Margaret Franchino | Green Bay, WI
From the age of eight or nine, I volunteered with my family for the Madison Area Food Pantry Gardens. Weekly, throughout the summer, we’d go help take care of a big garden and all the food that was harvested went to food pantries.
I was a very, very whiny gardener at first. For many years my mom would drag me and my two sisters to the garden. I would complain that it was hot and buggy and take really long water breaks in the car. I give lots of credit to my mom for not giving up and still making us go each week. But as time went on I started to really respect the people who were doing the work and could see the benefit of it, and I eventually joined the Madison Area Food Pantry Gardens board. When I first volunteered with my family I didn’t completely understand where the food was going. I think I understood at some level, but you know, a child’s perspective. As I got older, I understood more of how our food system works and where the food we grew was going. Looking at the work I do now, I must have liked volunteering with my family because here I am.
All community gardens are different.

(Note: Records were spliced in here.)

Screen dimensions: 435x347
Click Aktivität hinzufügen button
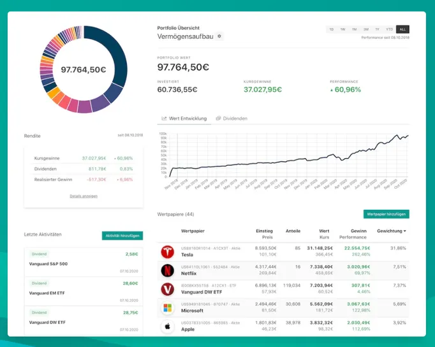pyautogui.click(x=122, y=236)
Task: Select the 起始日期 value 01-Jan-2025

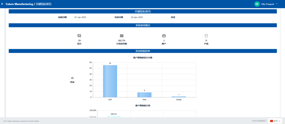Action: pos(80,17)
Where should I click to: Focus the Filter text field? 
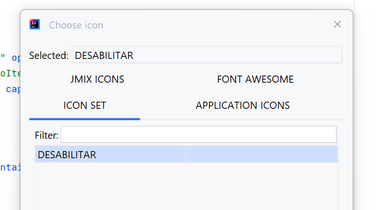click(x=198, y=134)
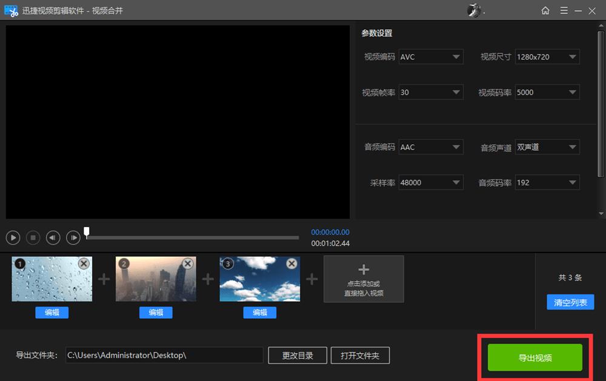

They vary in how they’re run and by whom, in who participates, and in what happens with the food grown in them. Extension Brown County has a network of twelve (plus two mini-sites) gardens throughout the county where anyone is welcome to rent a space to grow their own food. We prepare the land and provide water and the gardeners are responsible for planting, weeding, watering, and taking care of their assigned spot. Then they can do whatever they want with what they harvest. It varies from gardener to gardener. Most people are just growing for their own families, but some people grow to donate to food pantries and some people grow to sell.
People of all different backgrounds participate in the program. I meet most people out in the gardens, just being there and crossing paths with people. It’s interesting to hear their stories and gardening backgrounds, especially because so many of our gardeners are immigrants and refugees—about forty percent are Hmong and fifteen percent are Spanish speaking. The vast majority of our gardeners are much better gardeners than I am. I have a lot to learn from them.
The Brown County Community Gardens Program doesn’t own any of the land that the gardens are located on. We use it by forming land-use agreements with the landowners. Some of our gardens are on city land and some are on land owned by private companies. There are a couple on land owned by churches, one is owned by a plastic company, and a daycare company owns the land for another one. There’s also variety in how long we can use the land for a community garden. There’s one right now that has been actively for sale for most of the five years we’ve had the garden there. Most of our gardens are fairly stable, and we’ve been fortunate enough to get grants and donations to install permanent water at some sites—I hope those ones are here to stay!
I’ve really grown in the position; it’s been an incredible first full-time job. The variety of things that I get to do and the scope of the program, and how it’s grown over the years has been really amazing. I’m a part of the Extension Brown County office, but I’m the main one who’s doing community gardens, so I am essentially a department of one. I do all the different pieces, from marketing to communications to fundraising to the day-to-day work, like staking out the garden plots. It’s been really interesting wearing all those different hats.
I’m also supported by a lot of wonderful volunteers. Last year, because daycare was closed during Covid, I worked for a few months from my parent’s house in Madison, so they could help me with childcare while I was trying to keep things afloat. Program volunteers did all the work to open the gardens. I coordinated the different pieces like purchasing the stakes and things like that, and then they went out and did everything onsite for me, which was amazing.
When I started volunteering with the food pantry gardens as a child, I never would have believed gardening would someday be part of my job, but I’m now so grateful for all the wonderful people and opportunities it has led me to, and am still amazed each day by gardenings’ wide-reaching benefits.